Она вошла, широко улыбаясь:
— Да разве мне чего-нибудь жалко? Милый ты мой!..
Другой раз он взял на себя вину, когда Галочка, играя с собакой, опрокинула молоко. Ему были приятны ее благодарный взгляд и ее ужимки лукавой сообщницы. Она умела через дядю Яшу выпросить себе какую-нибудь поблажку, уговорить повести ее в кино на фильм, который мама считала неподходящим. Она постепенно привыкла выдвигать его как прикрытие во всех случаях, когда это было ей выгодно: «Дядя Яша сказал… Я спрошу дядю Яшу...» Кто знает, впервые ли она солгала сегодня? А Груня радовалась — все уладилось, Галочка полюбила Яшу, в доме счастье и мир. И сам Воробьев радовался вместе с нею, и Ефим Кузьмич...
— Прости меня, дядя Яша, я больше не буду, — скороговоркой произнесла Галочка за его спиной.
— Надеюсь, что не будешь. Помолчав, она спросила:
— Теперь можно выйти?
— Нет, нельзя. Когда можно будет, я скажу.
Галочка нетерпеливо вздохнула и стала переминаться с ноги на ногу, как будто ей уже невмочь стоять. Интересно, что она сейчас думает? Проклинает наказавшего ее чужого дядю?

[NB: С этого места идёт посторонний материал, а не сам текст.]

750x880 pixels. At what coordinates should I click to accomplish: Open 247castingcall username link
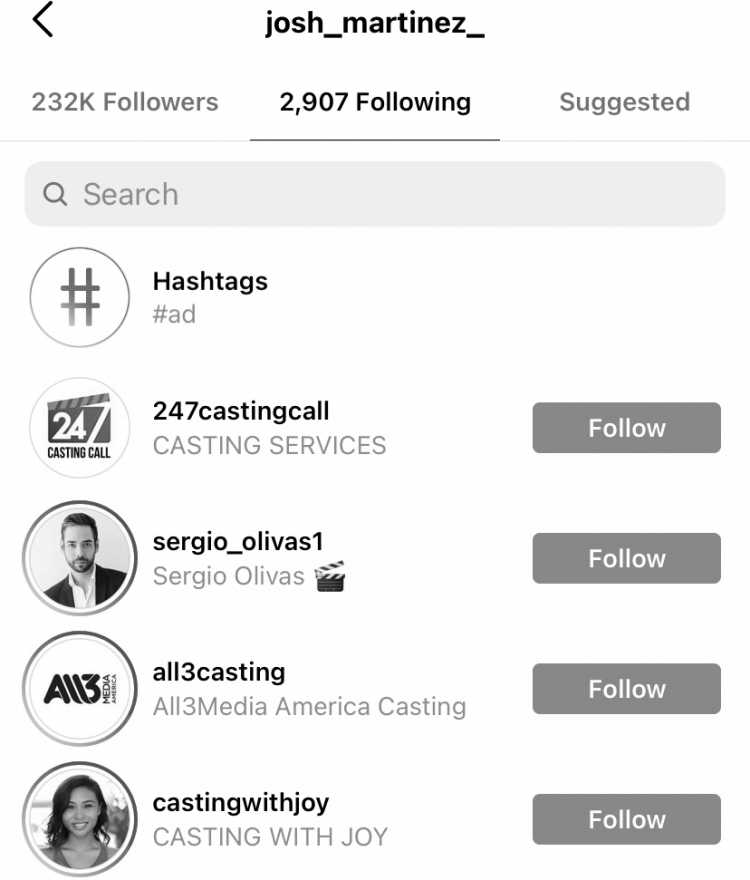click(241, 411)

На цыпочках вошла Груня, остановилась рядом с ним, ласковой рукой пригладила его волосы:
— Читаешь?
— Нет, Груня. Занимаюсь самокритикой.
У Груни страдальчески скривились губы. Он понимал, что Груне и стыдно за дочку, и жаль ее, и страшно, что наказание восстановит Галочку против него, что домашнее благополучие нарушится. Но какое же это благополучие, если начали портить ребенка!
— Пойдем, Грунечка, походим.
— После бани — ничего? — И шепотом: — Ей пора спать...
Он повернулся к девочке:
— Галя! Сегодня я тебя прощаю. Но если еще раз узнаю, что ты врешь, пеняй на себя. Можешь идти ужинать и спать.

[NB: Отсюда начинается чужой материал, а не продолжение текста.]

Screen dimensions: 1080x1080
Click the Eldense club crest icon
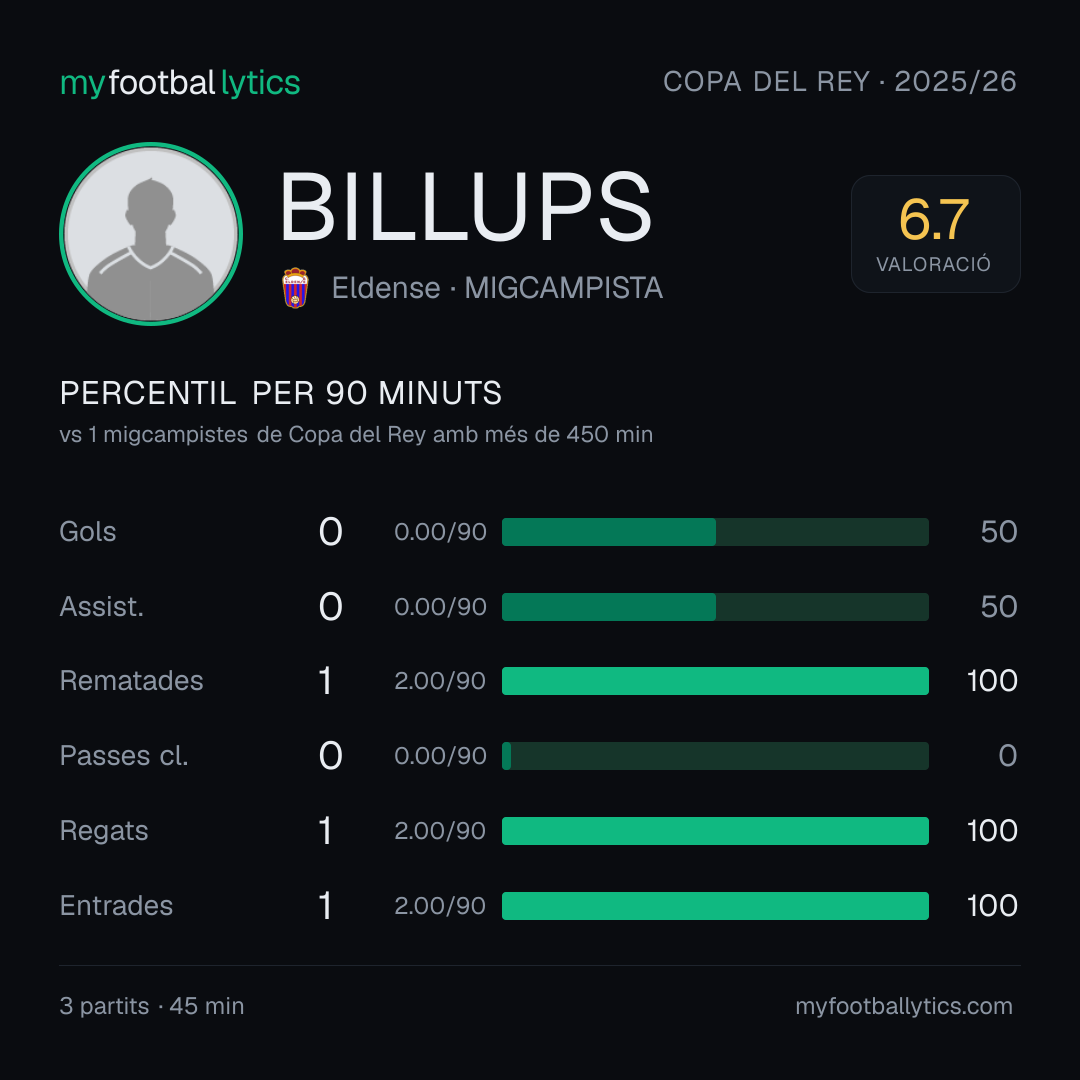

Галочка с облегчением выскользнула из комнаты. Когда Груня и Воробьев выходили, Галочка уже болтала с дедом как ни в чем не бывало.
— Груня, мы ее балуем. И потакаем ей. Я больше всех.
— Ты только не огорчайся, Яшенька.
— Я не о себе думаю, — о ней. Мы ее портим.
— Яшенька, родной мой, не преувеличивай. Мы же в детстве тоже и озорничали и привирали... а ведь неплохие выросли!
Они ходили взад и вперед по пустырю, вдоль забора, отгородившего строительную площадку, где должен был вырасти новый дом, и Груня, чтобы развлечь его, припоминала всякие свои шалости и провинности. Воробьев пытался представить себе Груню маленькой — смешливой девчонкой, которая любила драться с мальчишками, но вместо Груни получалась Галочка, и эту Галочку нельзя было не простить.
Как раз тогда, когда он совсем успокоился, появилась Ася Воловик.
— Ой, как хорошо, что вы здесь, я очень тороплюсь, — сказала Ася и оглянулась, как будто боялась, что ее догонят и помешают ей сказать то, ради чего она прибежала. — Саша не должен знать, что я у вас была. Он очень рассердится.